We had lunch at a roof top restaurant with great views of the Golden Dome shrine which was built
on the site of the Temple and the El Ax Mosque where there had been trouble the previous few nights.
A devout nun reading a religious tract. Oh no sorry, it's Carol with a guide book
Trying out the local cakes
After lunch we traced the steps of Jesus along the Via Dolorosa although we did it in reverse ie downhill out of respect for our old legs. Jesus was tried in the Antonian Palace by Pontius Pilate and from there taken to be crucified down a short hill to the Via Dolorosa. From there, he carried the cross uphill all the way to Calvary. It's a long walk. We passed the stations of the cross which are marked with a sign on the walls and usually a shrine has been built into the wall. At one station there is a stone in the wall which has been dramatically worn down by people putting their hands on to it. It is said to be the place where Jesus stumbled for the second time and put his hand against the wall while Simon of Cyrene took the cross from him.
The Via Dolosa, the route taken by Jesus, carrying the cross to his crucifixion, filled with the usual tourist tat.
The 5th station of the cross
We reached the Western Wall which is now at the far end of a wide plaza. During the war it was bombed and all the houses destroyed near the wall. The wall is divided into 2 areas. The larger is for the men, the smaller for the women although the women make up a larger part of the worshippers. Because it was Sabbath, we could not take photos but we could touch the wall and pray and place messages in cracks if we wanted to. The wall is the nearest place open to Jews to the site of the old Temple, destroyed centuries ago and replaced with a Muslim shrine. The politics of this place is so difficult to understand and explain. The world community would say that Jerusalem is in Palestinian Territory, yet you have to walk through Israeli border control and have your bag searched. There is constant friction in this West Bank area with the Palestinians angry and resentful that their holiest place, the Mosque El Ax is bounded by the Western Wall. I found it hard to follow all the arguments and can quite understand why the conflict is so difficult to resolve.
The Israeli checkpoint. Men and women have to go in the Western Wall area, aka the Wailing Wall, separately.
A word about the Ultra Orthodox Jews. On the Sabbath we saw many orthodox and ultra Orthodox Jews walking to the synagogues. The ultra orthodox men wear black long coats, sometime black and white striped, with a kind of top hat or a big fur hat like a snare drum. They always wore a hat as they needed to cover their heads so God would not see their impure thoughts. Apparently, the Jews in Russia were ordered to wear a fox's tail to humiliate them but they turned this around by wearing a fox fur hat as a badge of pride. They cannot wear open toed shoes as the sight of the cleft between their toes may remind them of a woman's private area and inflame them. They do not shave as per God's commandment and they grow the hair on the sideburn and curl It because they must not put scissors or a razor near the temple which is very close to the brain. They have 613 strings hanging from a vest under their shirt representing the commandments of God for men. The Hasidic Jews tuck their trousers into their socks because they like to dance joyfully and don't want to show their legs accidentally. We saw a Hasidic Jew busking on an electric violin out side the Jaffa Gate.

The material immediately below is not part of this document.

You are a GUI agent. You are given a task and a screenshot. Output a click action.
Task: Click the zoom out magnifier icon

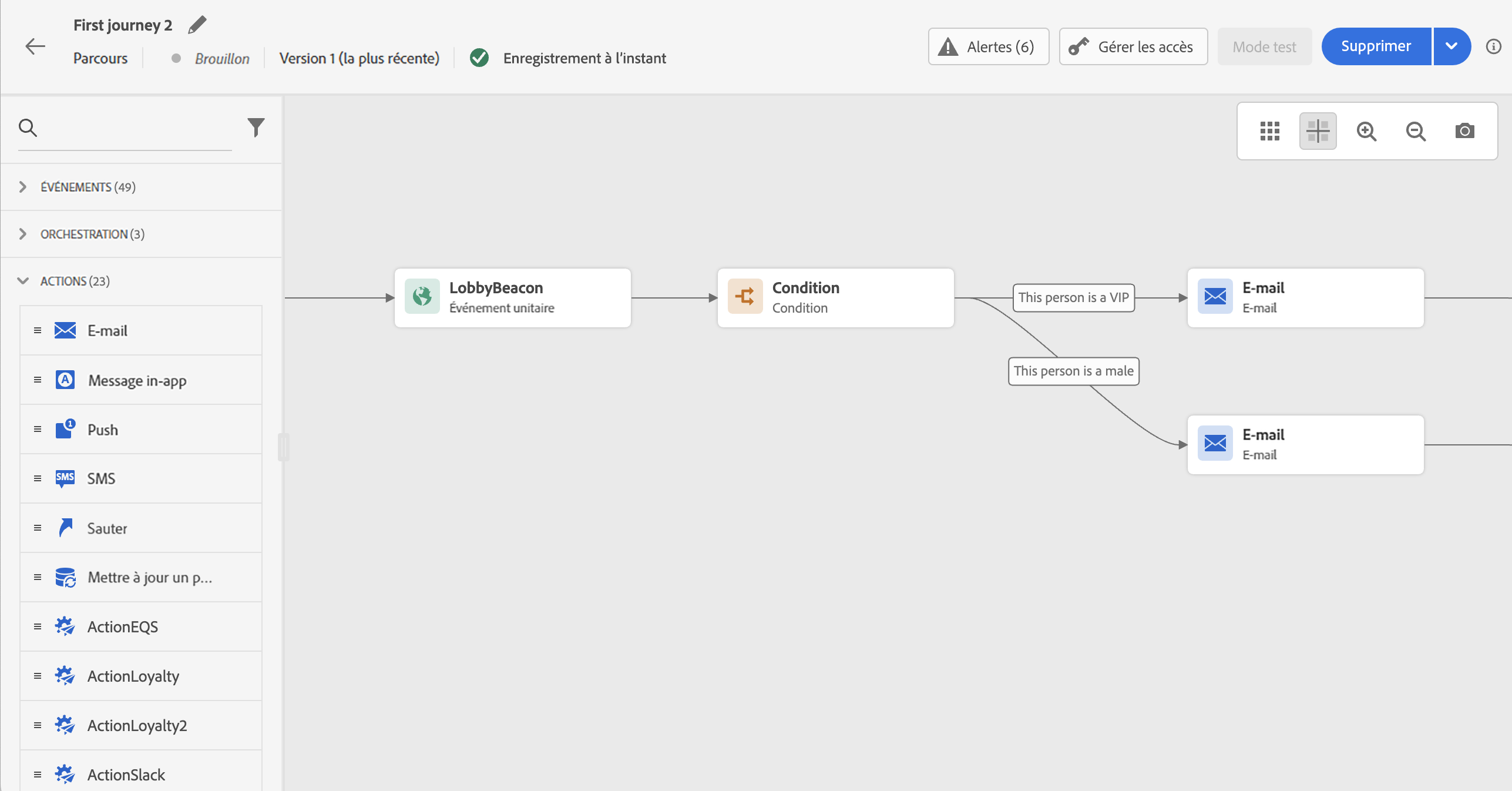tap(1416, 131)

An ultra orthodox family on Shabat.
Married women must dress soberly in dark colours without any pattern. They could never wear the colour red as it was associated with being a whore. Married women also had to cover their hair, as it was thought that men might think of other areas of the female body with hair and get rampant.
Well that was our tour today and Sabbath will be ending at sunset so we may go out to celebrate it being Saturday night. In the event we go down the road to the American Colony Hotel. Great bar and ambiance. Sadly we spend over £100 on cocktails for 4. Well it is Saturday night!
Saturday night cocktails. Don't know why Sandra has a white blob on her face. Maybe it was a spirit warning us of the extortionate bill to come.